Entregou os presentes um a um. Abraço, tapinha nas costas, beijinho nas senhoras, tudo dentro da cortesia e no maior respeito.

Dona Catênia, recém separada do terceiro marido, fragilizada e carente, começou a fantasia na postura atenciosa de Alúcio uma pontinha de carinho extra, ele estava de olho nela. O pobre Alúcio, atrás de seu coração bondoso e uma falta de malícia que já lhe pregara peças antes, não percebia os olhares melosos da colega.

Ao entregar a cesta para Catênia foi recebido com um forte abraço, cheio de agradecimentos, “o senhor é um anjo”, “Deus lhe pague”. Falava e abraçava forte, rostos colados. Tentando desvencilhar-se e agradecer pelas bênçãos recebidas de Catênia, Alúcio tentou falar, pulmões comprimidos. Ao balbuciar a primeira sílaba, a orelha de Catênia ficou entre seus dentes.

- Uuuuiiiii... – saiu um “ui” meloso, chamando a tenção de todos.

Desfeito o abraço, o pobre homem percebeu que havia sido mal interpretado, mas não achava jeito de desfazer aquilo. Tentar explicar, desculpar-se, seria apenas uma maneira de reavivar o que para ele havia sido um acidente que logo se dissiparia na alegria da festa que mal começava.

Ledo engano. Catênia o seguiu por toda a noite. Copo de vinho pra dentro e lá ia ela à caça. Alúcio escapava por um lado e logo ela aparecia do outro, copo de cerveja na mão e bandeja de salgadinho na outra oferecendo os petiscos e a si própria. Alúcio fazia de conta que alguém o chamava do outro lado do salão e escapava, logo ela reaparecia pelas costas, copo de champanhe na mão e rosa vermelha retirada da decoração nos cabelos. Alúcio fingia a necessidade de ir ao banheiro. Demorava-se, espiava pela festa da porta entreaberta, esperava Catênia afastar-se para bem longe e saía de fininho. Como um ectoplasma, ela materializava-se à sua frente, copo de caipirinha na mão e uma coxa de peru na outra.

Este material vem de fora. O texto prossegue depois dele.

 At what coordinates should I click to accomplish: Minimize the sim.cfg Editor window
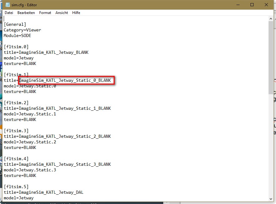[238, 5]
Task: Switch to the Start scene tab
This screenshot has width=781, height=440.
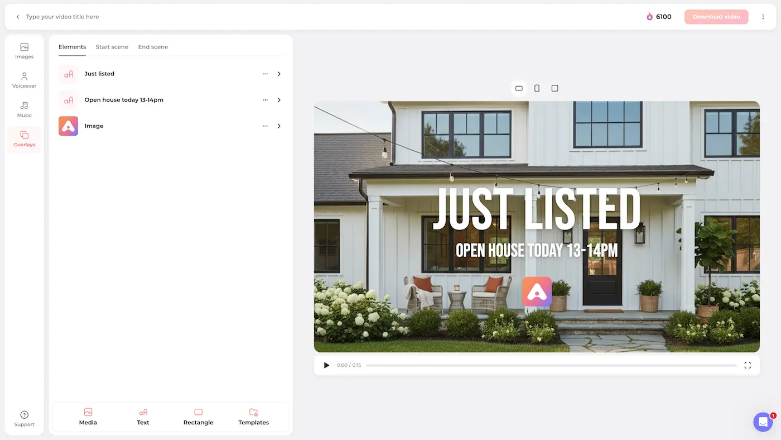Action: pos(112,47)
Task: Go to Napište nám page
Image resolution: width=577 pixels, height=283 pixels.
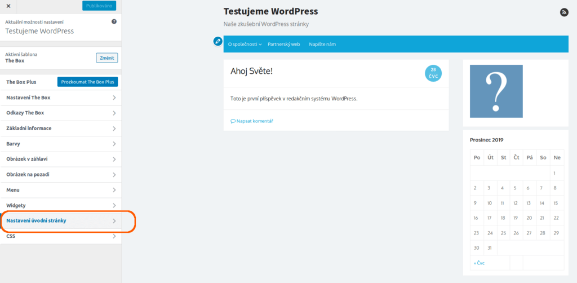Action: click(322, 44)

Só tinha um jeito, sair à francesa e rezar para que na segunda-feira tudo fosse passado, a ressaca moral da copeira tivesse passado, todos fizessem de conta que nada havia acontecido, enfim, vida normal. Mais um devaneio do ingênuo.

De manhã foi acordado pelo telefone. Era Catênia, insinuante, com voz embargada pelo álcool, havia acabado a farra naquele instante.

- Lulu, perdi minha carteira na festa – e soltava uma gargalhada – tô sem dinheiro pra ir pra casa. Não tem um cantinho na sua cama pra eu dormir?

Tudo, menos isso!

Delicado como é seu hábito, Alúcio desculpou-se, explicou o mal entendido, que não haveria romance... Mais de duas horas para demovê-la daqueles propósitos libidinosos. Deixou-a chorando, mas entendendo que nada havia, haveria ou deveria haver entre os dois. Agora, sim, ficaria tudo bem. Não ofendera, fora um cavalheiro.

Um dia ele aprenderá! Um dia...

Dona Catênia não é daquelas pessoas que convivem bem com a rejeição. Chegou antes de todos ao trabalho na segunda-feira. Montou plantão à porta do gabinete do chefe. Assim que seu Argemiro chegou, recebeu o relato de que a pobre e chorosa copeira havia sido assediada pelo inocente Alúcio, que este lhe prometera mundos, fundos e cheiro no cangote.